(Screenshot grounding data)
=-=-=-=-=

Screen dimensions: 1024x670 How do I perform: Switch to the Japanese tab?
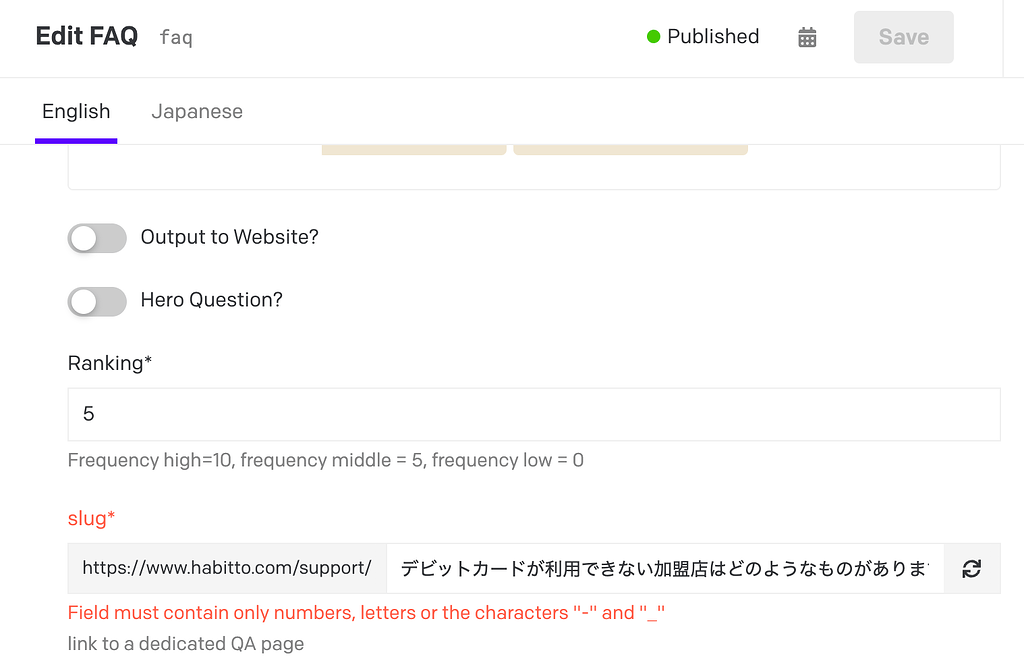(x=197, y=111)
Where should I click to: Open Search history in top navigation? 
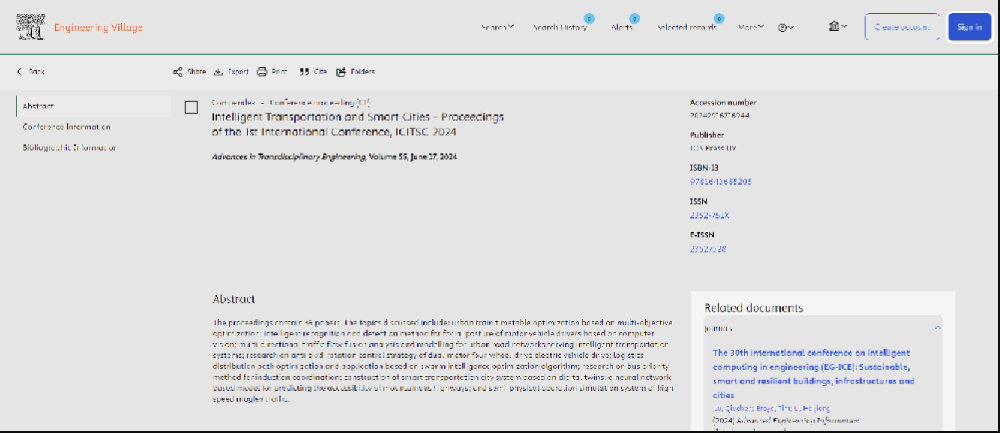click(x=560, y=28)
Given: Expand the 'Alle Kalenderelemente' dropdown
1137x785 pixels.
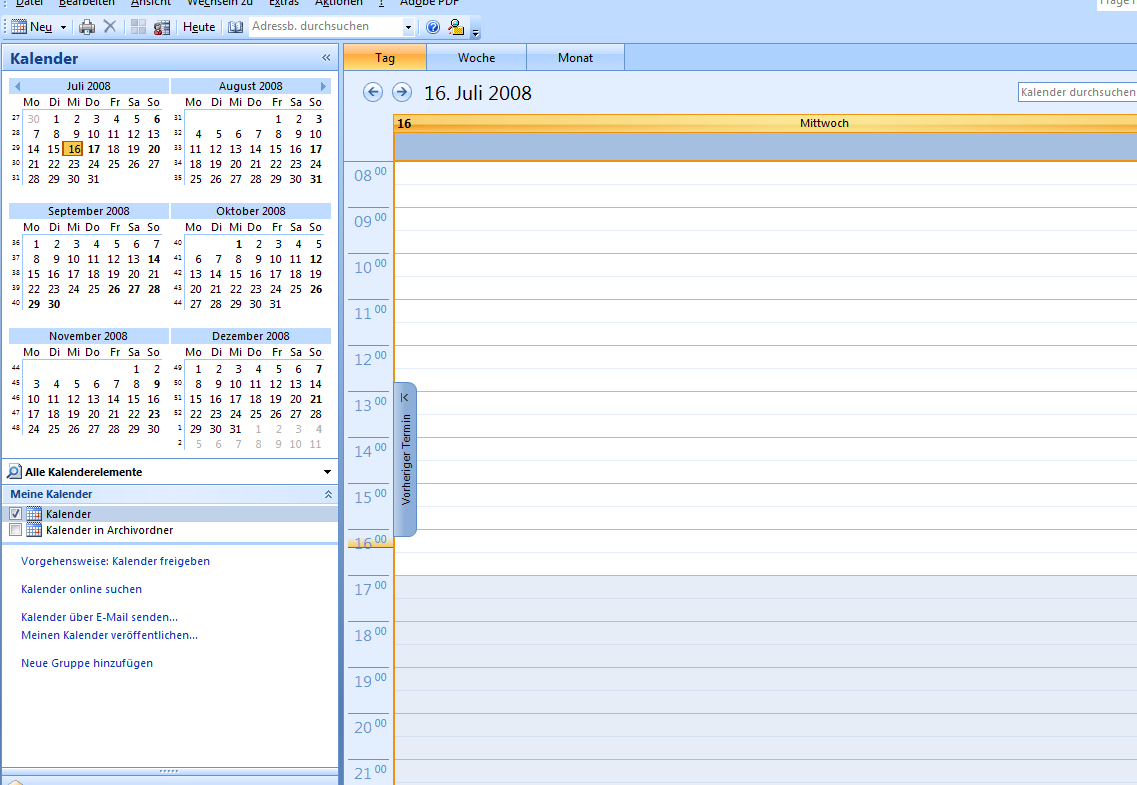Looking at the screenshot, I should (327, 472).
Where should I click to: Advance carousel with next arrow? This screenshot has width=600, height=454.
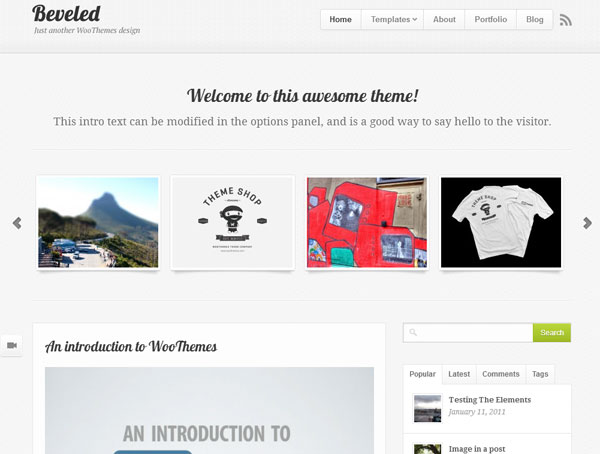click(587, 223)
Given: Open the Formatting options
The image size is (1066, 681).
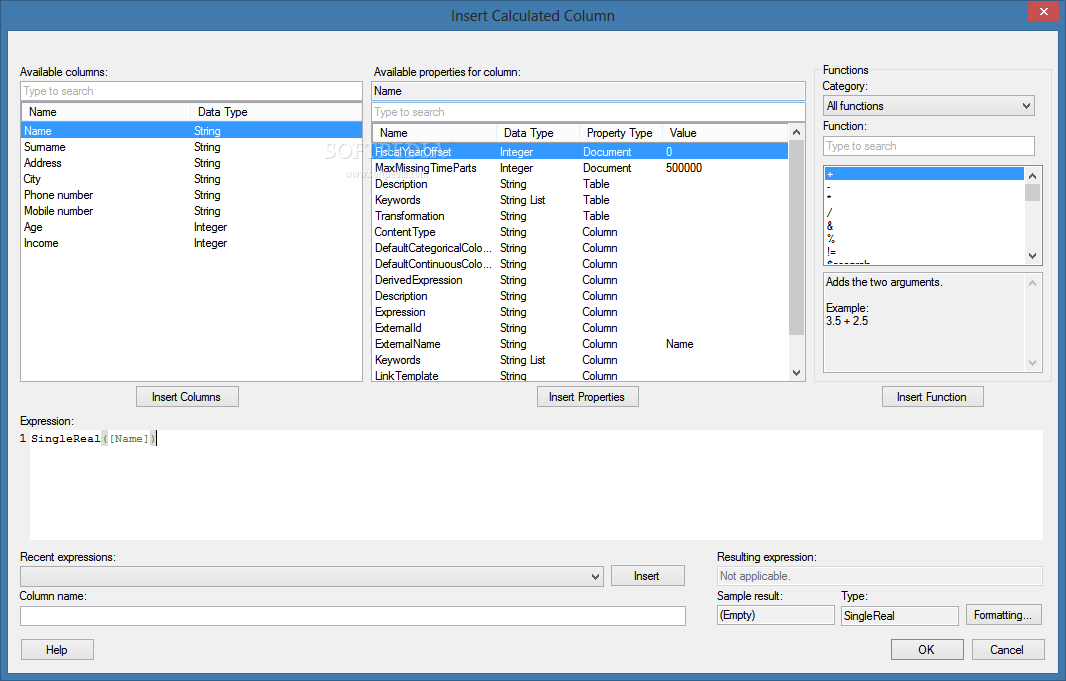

=-=-=-=-=

**Your task:** Search the records for the word "Given". Copy each line where it appears.

**Task result:**
Given: Expand the 'Alle Kalenderelemente' dropdown
Given: Open the Formatting options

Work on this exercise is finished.